### Requirements
Please reproduce the data verbatim, from the line containing "Open the Draw" through the line containing "click(x=895, y=90)", including both of those lines.

### Data for this task
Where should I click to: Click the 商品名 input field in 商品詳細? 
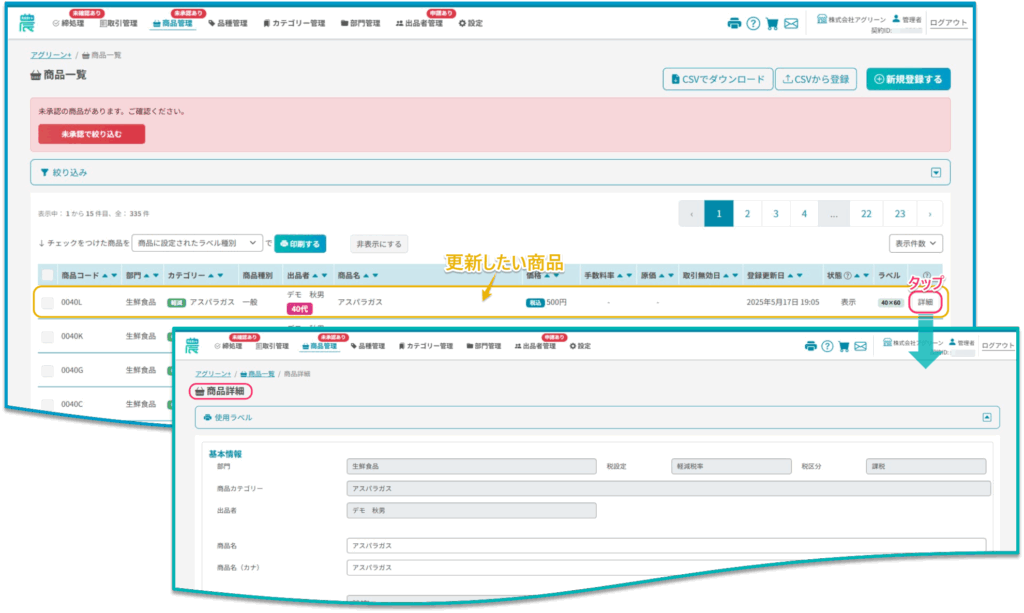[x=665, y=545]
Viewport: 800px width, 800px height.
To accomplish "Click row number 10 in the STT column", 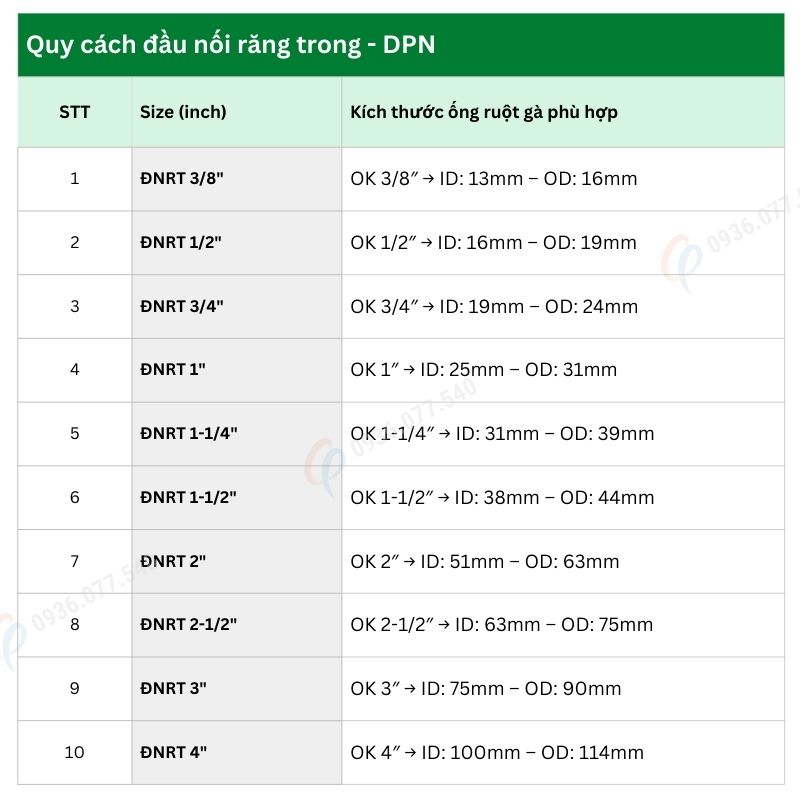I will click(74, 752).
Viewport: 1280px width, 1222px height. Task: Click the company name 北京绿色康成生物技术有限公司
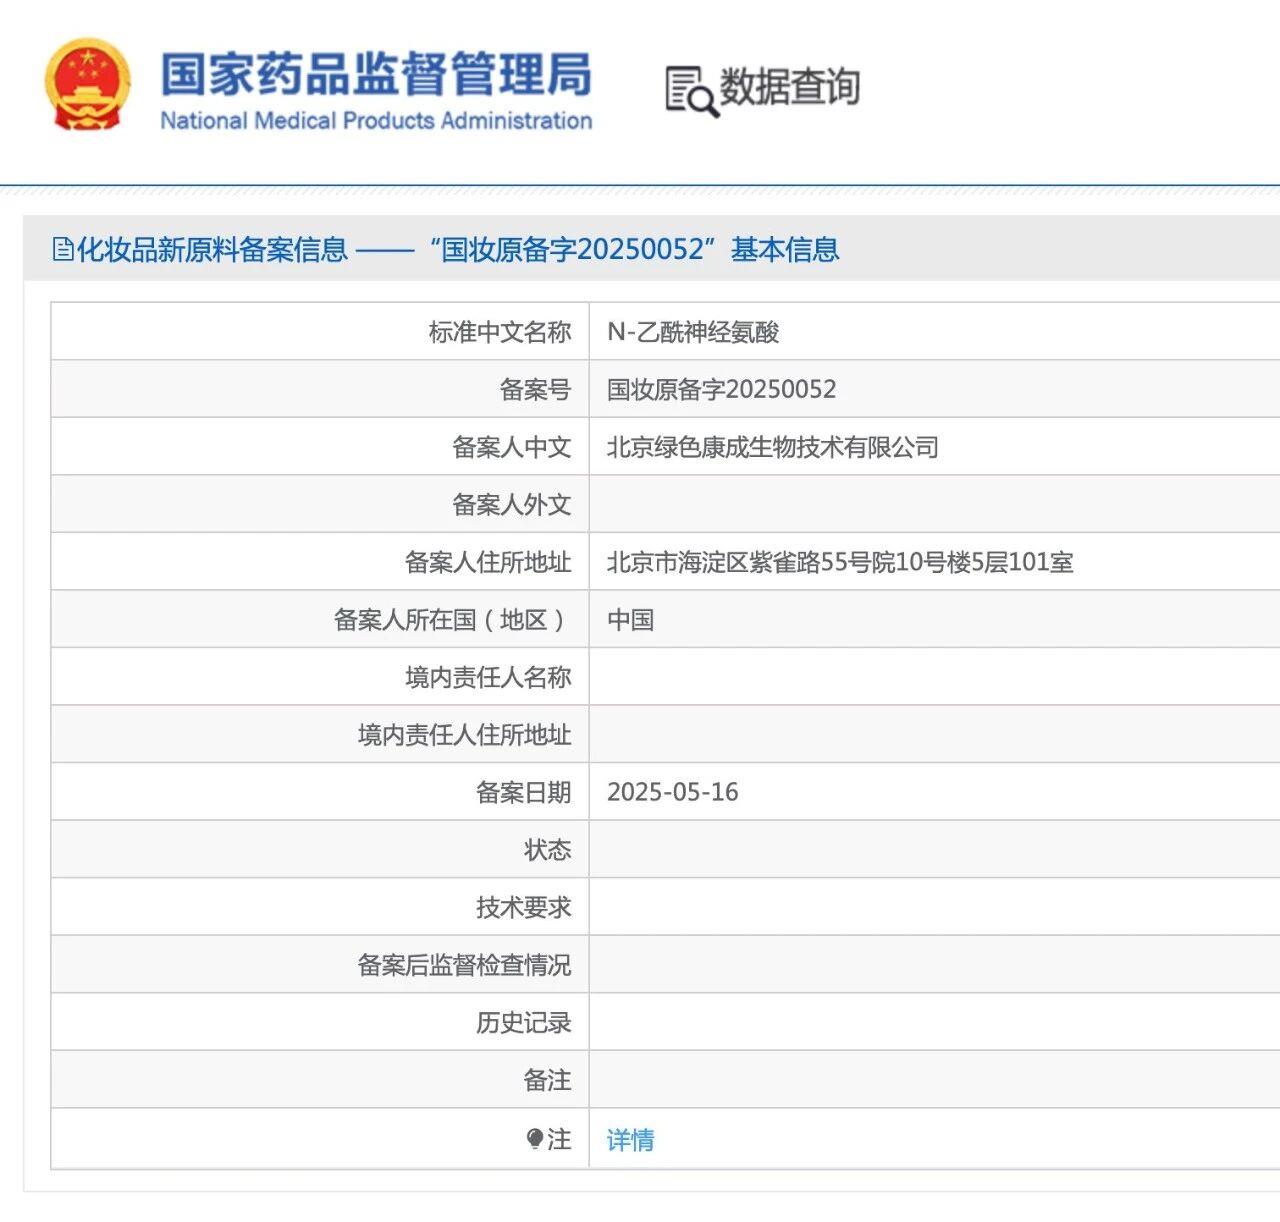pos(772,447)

--

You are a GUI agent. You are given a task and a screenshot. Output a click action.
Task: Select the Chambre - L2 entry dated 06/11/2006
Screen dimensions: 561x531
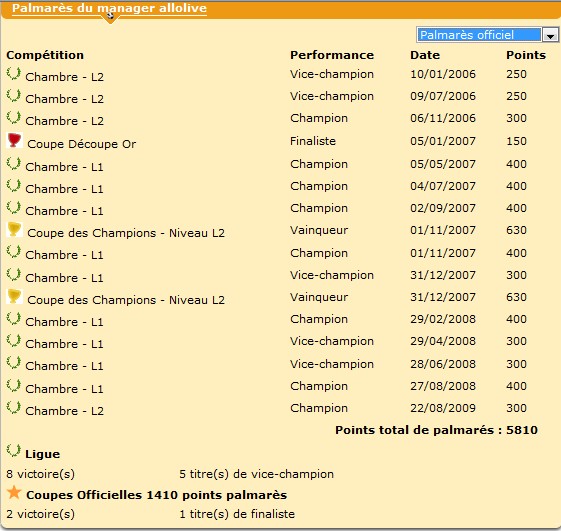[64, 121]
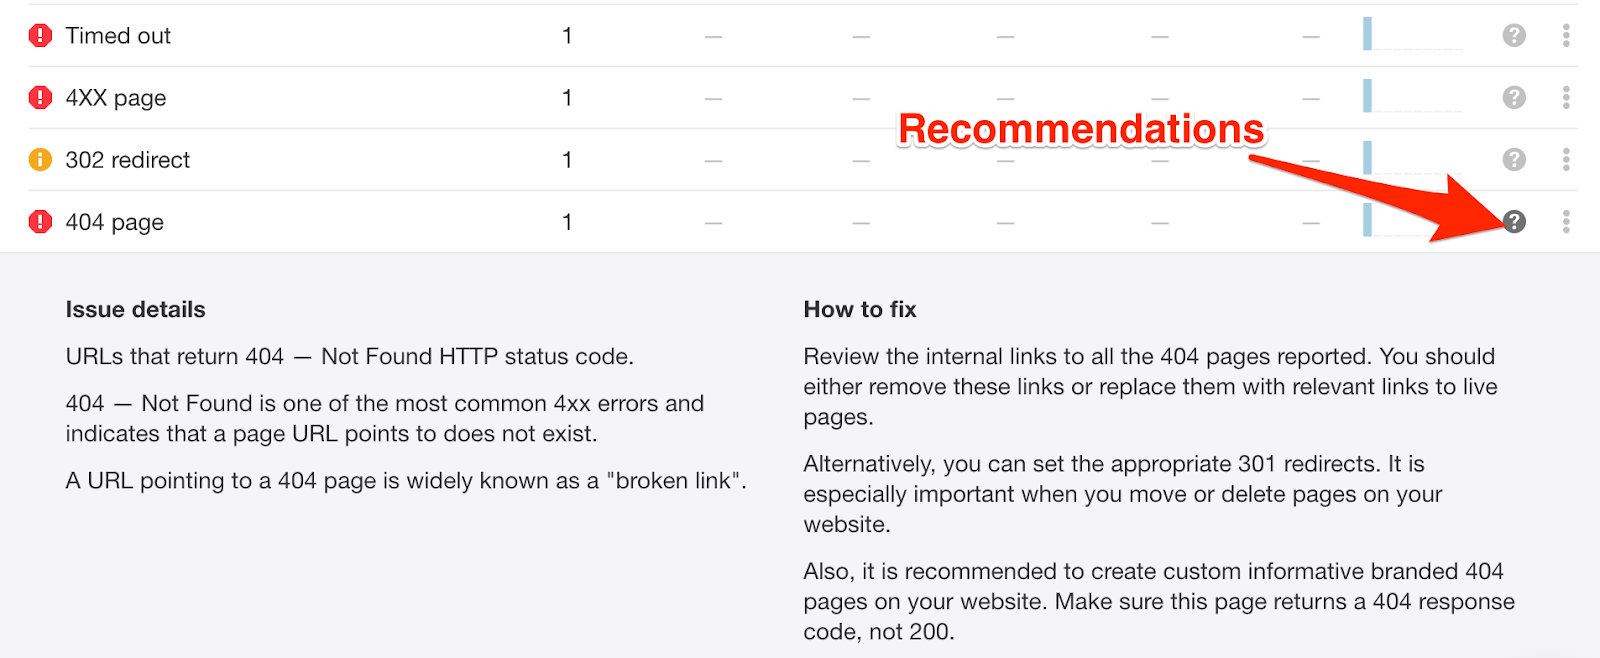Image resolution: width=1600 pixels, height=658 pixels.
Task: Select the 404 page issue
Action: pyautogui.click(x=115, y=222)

--

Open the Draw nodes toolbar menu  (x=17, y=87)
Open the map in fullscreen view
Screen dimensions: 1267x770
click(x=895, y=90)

### Solution to the exercise
Open the Draw nodes toolbar menu  (x=17, y=87)
Open the map in fullscreen view
Screen dimensions: 1267x770
click(x=895, y=90)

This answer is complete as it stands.